* [EXERCISE DETAILS] After locating the line that holds "Toggle Used Physical", output it and all following lines word for word, stopping only at the end of the data.

* [EXTRACTED MATERIAL]
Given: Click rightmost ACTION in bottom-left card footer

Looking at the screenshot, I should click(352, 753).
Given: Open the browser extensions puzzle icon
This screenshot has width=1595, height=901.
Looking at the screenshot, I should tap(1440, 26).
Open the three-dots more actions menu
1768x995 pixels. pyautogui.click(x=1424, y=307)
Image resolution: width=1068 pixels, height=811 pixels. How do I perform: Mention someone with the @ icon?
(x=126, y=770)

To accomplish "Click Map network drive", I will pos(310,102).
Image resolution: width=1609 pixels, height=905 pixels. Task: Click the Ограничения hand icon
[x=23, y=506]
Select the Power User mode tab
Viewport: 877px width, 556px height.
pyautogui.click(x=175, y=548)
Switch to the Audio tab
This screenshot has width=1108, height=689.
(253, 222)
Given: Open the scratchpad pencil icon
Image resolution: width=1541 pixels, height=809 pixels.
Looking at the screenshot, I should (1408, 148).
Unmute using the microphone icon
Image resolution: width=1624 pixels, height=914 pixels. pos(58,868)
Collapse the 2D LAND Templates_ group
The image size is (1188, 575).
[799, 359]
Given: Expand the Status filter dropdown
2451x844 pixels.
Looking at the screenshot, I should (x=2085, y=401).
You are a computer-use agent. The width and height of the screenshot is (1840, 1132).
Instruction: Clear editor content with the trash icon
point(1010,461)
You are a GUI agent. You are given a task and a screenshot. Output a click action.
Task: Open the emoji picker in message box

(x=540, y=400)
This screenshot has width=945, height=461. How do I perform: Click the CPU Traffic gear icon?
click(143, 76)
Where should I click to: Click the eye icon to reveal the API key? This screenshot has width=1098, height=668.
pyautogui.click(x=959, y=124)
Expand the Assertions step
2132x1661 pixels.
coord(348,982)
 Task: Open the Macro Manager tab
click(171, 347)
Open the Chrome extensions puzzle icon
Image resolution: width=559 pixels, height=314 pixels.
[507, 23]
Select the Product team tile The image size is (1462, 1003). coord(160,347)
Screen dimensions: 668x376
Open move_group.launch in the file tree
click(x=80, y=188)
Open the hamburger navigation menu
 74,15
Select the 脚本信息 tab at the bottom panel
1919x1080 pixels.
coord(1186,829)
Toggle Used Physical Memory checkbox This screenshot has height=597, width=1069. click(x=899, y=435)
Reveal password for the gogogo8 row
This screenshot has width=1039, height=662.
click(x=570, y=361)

* [EXERCISE ANSWER]
Toggle Used Physical Memory checkbox This screenshot has height=597, width=1069. click(x=899, y=435)
Reveal password for the gogogo8 row
This screenshot has width=1039, height=662.
click(x=570, y=361)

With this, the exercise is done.